Input: arr[] = {1, 2, 3, 5, 7, 12} 
Output: 45 
All valid index pairs are: 
(5, 0) -> abs(12 – 1) = 11 
(3, 0) -> abs(5 – 1) = 4 
(2, 0) -> abs(3 – 1) = 2 
(4, 1) -> abs(7 – 2) = 5 
(3, 1) -> abs(5 – 2) = 3 
(5, 2) -> abs(12 – 3) = 9 
(4, 2) -> abs(7 – 3) = 4 
(5, 3) -> abs(12 – 5) = 7 
11 + 4 + 2 + 5 + 3 + 9 + 4 + 7 = 45
Input: arr[] = {2, 5, 6, 7} 
Output: 11 
 

 

Approach: Initialise sum = 0 and run two nested loops and for every pair arr[i], arr[j] is (j – i) is prime then update the sum as sum = sum + abs(arr[i], arr[j]). Print the sum in the end.
Below is the implementation of the above approach: 
 

C++




// C++ implementation of the approach
#include <iostream>
using namespace std;
 
// Function that returns true
// if n is prime
bool isPrime(int n)
{
 
    // Corner case
    if (n <= 1)
        return false;
 
    // Check from 2 to n-1
    for (int i = 2; i < n; i++)
        if (n % i == 0)
            return false;
 
    return true;
}
 
// Function to return the absolute
// differences of the pairs which
// satisfy the given condition
int findSum(int arr[], int n)
{
 
    // To store the required sum
    int sum = 0;
 
    for (int i = 0; i < n - 1; i++) {
        for (int j = i + 1; j < n; j++)
 
            // If difference between the indices
            // is prime
            if (isPrime(j - i)) {
 
                // Update the sum with the absolute
                // difference of the pair elements
                sum = sum + abs(arr[i] - arr[j]);
            }
    }
 
    // Return the sum
    return sum;
}
 
// Driver code
int main()

== Pixel coordinate grounding data ==
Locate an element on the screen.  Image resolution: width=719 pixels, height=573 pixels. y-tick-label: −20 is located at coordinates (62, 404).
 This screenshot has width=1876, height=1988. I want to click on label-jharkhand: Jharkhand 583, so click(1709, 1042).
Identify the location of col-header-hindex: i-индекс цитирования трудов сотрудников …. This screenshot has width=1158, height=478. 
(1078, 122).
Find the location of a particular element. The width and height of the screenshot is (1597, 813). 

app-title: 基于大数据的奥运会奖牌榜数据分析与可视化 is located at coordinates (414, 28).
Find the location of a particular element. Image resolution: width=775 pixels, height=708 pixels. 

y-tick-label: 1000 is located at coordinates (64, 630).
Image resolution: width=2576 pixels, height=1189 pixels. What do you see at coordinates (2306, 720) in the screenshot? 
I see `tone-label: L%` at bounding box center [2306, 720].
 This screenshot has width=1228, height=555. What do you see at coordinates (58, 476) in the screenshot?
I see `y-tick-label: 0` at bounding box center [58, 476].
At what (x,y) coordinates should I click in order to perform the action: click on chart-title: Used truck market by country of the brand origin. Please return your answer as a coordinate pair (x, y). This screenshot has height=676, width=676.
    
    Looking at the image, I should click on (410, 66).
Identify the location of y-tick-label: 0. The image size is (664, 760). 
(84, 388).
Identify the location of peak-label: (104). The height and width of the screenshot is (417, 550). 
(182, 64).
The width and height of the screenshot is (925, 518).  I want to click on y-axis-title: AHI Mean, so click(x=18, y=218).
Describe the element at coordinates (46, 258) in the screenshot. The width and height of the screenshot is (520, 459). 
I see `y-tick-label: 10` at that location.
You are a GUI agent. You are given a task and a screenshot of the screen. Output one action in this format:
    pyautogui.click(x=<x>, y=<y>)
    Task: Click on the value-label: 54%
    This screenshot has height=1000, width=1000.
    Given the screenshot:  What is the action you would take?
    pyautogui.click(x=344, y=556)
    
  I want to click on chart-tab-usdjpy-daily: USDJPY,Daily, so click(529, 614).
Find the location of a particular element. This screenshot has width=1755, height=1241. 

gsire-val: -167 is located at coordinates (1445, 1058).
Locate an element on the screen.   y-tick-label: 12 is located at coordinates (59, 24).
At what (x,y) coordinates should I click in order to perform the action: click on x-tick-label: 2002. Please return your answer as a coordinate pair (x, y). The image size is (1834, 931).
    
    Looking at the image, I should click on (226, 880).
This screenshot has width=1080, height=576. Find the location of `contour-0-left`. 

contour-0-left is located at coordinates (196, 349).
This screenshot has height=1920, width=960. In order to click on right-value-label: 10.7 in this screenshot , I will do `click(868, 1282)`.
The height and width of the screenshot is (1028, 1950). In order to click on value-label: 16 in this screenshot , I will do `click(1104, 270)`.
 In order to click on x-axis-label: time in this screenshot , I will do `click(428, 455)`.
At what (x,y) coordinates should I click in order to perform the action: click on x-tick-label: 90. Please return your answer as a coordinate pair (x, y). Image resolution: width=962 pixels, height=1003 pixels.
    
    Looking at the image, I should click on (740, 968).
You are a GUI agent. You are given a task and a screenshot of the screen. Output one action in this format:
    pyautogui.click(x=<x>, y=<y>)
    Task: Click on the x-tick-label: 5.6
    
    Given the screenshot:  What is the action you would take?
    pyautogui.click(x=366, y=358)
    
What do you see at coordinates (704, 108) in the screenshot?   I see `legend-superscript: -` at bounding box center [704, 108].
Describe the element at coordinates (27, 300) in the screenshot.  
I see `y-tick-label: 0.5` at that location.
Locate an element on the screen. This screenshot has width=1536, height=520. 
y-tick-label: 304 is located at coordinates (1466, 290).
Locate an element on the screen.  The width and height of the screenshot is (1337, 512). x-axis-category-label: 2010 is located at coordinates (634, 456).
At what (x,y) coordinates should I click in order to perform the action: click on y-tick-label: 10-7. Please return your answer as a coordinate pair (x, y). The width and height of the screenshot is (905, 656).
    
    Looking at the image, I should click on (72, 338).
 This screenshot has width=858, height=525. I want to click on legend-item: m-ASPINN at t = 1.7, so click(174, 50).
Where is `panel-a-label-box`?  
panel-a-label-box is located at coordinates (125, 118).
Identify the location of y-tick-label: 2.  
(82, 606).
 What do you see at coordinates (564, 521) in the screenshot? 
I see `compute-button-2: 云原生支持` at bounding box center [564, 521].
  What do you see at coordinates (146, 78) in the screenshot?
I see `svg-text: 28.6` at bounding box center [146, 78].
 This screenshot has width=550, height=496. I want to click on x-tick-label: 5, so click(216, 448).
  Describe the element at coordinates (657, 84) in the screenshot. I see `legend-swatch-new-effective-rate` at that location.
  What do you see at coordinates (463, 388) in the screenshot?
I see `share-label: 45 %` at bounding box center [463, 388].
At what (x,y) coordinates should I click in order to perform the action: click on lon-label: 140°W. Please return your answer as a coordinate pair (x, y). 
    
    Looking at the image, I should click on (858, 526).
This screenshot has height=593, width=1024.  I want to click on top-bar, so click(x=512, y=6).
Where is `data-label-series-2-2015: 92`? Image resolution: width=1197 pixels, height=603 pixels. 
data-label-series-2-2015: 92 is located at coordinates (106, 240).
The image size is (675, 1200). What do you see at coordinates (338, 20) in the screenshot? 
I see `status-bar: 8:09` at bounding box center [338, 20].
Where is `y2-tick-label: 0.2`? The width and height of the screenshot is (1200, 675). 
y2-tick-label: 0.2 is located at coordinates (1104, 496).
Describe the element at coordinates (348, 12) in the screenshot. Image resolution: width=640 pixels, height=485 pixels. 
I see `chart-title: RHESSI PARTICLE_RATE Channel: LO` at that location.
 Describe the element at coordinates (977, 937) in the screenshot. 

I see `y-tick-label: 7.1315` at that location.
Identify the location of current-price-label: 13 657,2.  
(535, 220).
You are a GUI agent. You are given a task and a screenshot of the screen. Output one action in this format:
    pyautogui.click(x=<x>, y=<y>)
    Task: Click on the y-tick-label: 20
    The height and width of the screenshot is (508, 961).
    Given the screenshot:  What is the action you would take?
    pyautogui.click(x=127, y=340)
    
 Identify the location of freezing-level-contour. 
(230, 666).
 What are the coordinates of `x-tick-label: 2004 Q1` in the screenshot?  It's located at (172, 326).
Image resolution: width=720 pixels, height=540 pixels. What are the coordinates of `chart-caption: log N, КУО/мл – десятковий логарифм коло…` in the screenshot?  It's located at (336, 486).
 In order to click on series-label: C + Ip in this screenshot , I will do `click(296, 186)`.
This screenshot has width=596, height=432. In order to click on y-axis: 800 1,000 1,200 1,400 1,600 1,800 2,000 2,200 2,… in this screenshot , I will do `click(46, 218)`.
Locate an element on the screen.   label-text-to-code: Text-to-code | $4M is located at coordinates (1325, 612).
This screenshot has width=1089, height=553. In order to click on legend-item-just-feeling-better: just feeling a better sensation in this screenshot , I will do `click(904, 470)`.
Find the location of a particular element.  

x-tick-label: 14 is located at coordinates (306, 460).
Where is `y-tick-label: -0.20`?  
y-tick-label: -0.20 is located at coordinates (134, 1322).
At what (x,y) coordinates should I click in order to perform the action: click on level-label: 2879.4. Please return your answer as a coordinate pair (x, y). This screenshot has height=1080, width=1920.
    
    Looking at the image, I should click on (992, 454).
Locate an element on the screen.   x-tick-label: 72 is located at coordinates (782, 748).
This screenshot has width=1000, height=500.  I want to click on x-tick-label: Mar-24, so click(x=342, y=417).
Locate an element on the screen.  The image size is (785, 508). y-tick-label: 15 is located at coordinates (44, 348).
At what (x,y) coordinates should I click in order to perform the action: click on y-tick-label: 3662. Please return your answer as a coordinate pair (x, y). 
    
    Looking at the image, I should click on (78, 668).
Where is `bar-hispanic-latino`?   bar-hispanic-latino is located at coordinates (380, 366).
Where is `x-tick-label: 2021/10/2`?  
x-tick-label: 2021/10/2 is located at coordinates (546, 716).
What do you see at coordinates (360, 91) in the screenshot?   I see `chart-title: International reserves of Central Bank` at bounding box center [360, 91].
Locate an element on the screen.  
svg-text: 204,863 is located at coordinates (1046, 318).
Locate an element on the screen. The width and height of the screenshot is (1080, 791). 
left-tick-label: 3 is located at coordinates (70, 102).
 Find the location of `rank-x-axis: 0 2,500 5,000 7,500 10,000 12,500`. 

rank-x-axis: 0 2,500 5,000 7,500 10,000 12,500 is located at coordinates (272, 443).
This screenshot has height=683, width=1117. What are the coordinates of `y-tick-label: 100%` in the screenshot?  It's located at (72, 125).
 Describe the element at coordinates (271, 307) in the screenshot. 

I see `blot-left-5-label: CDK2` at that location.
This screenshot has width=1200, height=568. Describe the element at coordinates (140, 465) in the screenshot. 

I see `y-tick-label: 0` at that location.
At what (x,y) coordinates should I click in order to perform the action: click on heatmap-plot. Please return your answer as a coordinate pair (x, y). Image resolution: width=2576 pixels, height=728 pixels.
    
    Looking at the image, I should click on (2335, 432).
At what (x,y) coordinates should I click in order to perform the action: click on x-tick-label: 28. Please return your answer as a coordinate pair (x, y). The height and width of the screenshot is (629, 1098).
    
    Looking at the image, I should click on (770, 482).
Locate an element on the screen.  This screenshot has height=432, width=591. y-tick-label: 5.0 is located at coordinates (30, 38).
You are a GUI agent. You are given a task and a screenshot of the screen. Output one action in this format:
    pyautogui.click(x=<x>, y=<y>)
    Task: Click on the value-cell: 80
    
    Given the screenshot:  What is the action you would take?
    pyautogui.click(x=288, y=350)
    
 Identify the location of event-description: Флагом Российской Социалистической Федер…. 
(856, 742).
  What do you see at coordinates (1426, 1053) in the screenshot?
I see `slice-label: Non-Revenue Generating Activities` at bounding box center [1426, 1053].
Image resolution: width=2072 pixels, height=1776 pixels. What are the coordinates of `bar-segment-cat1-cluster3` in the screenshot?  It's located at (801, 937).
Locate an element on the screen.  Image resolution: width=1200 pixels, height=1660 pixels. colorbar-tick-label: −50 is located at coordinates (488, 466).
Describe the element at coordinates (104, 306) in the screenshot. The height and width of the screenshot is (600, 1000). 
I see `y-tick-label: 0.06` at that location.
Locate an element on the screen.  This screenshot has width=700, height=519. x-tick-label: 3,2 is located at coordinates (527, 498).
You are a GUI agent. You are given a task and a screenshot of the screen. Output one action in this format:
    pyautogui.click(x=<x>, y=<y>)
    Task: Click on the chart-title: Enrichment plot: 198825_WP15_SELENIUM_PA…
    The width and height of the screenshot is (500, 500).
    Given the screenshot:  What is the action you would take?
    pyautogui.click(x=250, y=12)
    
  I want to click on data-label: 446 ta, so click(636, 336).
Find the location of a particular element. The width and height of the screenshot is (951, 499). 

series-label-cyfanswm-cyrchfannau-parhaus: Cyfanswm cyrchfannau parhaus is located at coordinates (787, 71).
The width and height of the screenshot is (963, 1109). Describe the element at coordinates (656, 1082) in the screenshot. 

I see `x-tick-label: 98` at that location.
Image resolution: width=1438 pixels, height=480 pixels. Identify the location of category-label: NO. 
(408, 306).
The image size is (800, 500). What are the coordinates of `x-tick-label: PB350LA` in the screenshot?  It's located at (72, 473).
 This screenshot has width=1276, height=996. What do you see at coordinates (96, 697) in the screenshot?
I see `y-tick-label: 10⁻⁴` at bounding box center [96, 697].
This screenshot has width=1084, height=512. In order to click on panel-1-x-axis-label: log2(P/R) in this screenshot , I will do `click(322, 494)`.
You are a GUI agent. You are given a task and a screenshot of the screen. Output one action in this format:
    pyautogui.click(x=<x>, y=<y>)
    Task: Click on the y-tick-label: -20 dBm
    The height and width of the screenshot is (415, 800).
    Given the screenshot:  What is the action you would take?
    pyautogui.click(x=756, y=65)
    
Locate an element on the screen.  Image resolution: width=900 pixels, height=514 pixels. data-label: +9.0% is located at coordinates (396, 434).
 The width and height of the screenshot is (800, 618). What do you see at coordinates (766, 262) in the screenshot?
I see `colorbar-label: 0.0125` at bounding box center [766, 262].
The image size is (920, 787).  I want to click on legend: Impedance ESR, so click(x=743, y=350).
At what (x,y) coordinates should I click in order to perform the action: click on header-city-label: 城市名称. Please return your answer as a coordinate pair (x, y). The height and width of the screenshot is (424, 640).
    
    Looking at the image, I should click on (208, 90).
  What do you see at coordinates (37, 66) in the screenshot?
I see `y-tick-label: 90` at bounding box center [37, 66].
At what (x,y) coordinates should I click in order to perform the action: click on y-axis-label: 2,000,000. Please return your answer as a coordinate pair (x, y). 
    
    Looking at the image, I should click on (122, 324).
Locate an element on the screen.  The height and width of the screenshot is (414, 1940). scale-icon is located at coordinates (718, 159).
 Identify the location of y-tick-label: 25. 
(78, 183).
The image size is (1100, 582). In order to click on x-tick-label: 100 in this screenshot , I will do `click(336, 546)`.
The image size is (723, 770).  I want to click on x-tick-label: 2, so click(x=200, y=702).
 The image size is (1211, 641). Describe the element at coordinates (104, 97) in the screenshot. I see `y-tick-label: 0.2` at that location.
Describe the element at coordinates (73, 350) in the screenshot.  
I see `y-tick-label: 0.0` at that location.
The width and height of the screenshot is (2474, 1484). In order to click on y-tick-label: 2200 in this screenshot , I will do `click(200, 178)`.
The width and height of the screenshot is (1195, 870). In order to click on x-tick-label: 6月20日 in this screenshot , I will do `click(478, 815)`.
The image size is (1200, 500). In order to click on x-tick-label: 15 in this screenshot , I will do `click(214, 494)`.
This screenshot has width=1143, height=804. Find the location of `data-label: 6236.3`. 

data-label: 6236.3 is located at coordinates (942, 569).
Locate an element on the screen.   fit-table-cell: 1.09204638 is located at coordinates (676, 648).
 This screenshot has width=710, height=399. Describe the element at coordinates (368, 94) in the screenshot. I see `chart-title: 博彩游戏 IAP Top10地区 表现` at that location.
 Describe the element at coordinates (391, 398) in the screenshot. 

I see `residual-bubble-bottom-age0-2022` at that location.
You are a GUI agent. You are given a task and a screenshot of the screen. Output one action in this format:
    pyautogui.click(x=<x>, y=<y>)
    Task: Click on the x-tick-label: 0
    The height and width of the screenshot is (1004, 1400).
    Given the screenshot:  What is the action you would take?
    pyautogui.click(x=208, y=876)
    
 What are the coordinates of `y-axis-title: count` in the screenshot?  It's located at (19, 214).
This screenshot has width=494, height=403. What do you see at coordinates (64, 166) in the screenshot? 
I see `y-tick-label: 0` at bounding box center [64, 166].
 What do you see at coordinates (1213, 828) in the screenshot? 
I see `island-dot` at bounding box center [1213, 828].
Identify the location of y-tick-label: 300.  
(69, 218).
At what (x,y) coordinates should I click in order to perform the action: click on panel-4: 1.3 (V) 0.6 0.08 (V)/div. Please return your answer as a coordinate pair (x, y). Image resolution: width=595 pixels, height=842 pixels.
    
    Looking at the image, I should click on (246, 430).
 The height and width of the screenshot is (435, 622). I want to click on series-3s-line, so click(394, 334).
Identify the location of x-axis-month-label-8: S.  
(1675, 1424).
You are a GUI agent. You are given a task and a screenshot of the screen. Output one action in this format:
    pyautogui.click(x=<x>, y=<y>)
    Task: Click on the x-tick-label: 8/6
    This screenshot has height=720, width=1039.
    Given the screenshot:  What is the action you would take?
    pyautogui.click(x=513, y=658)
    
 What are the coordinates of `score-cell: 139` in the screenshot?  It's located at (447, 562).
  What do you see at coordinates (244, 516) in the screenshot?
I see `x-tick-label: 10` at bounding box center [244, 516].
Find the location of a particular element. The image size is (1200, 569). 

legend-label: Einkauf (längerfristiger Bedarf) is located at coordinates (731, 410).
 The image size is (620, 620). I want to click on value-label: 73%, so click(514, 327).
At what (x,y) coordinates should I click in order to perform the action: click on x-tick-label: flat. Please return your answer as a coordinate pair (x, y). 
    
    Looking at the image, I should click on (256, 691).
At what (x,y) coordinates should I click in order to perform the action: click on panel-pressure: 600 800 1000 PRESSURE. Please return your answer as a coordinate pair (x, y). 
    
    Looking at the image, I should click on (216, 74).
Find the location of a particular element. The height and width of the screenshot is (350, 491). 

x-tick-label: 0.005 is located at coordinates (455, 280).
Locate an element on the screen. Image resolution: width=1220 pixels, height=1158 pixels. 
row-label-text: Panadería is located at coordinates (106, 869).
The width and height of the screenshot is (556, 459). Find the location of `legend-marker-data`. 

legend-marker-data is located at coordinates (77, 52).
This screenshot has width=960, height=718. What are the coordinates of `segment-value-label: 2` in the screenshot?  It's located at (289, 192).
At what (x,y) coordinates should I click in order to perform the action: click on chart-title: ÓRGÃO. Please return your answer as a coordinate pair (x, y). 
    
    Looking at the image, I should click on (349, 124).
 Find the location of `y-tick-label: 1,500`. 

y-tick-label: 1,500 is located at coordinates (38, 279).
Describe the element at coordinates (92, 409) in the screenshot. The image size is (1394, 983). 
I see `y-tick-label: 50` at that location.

== Activity list ==
- 1) Copy verbatim the section of the prime-index pair sum passage that begins with the words "if (n % i == 0)" and ends with "arr[], int n)".
- 2) According to the prime-index pair sum passage, what output is given for the input arr[] = {2, 5, 6, 7}?

== List of answers ==
- 1)
if (n % i == 0)
            return false;
 
    return true;
}
 
// Function to return the absolute
// differences of the pairs which
// satisfy the given condition
int findSum(int arr[], int n)

- 2) 11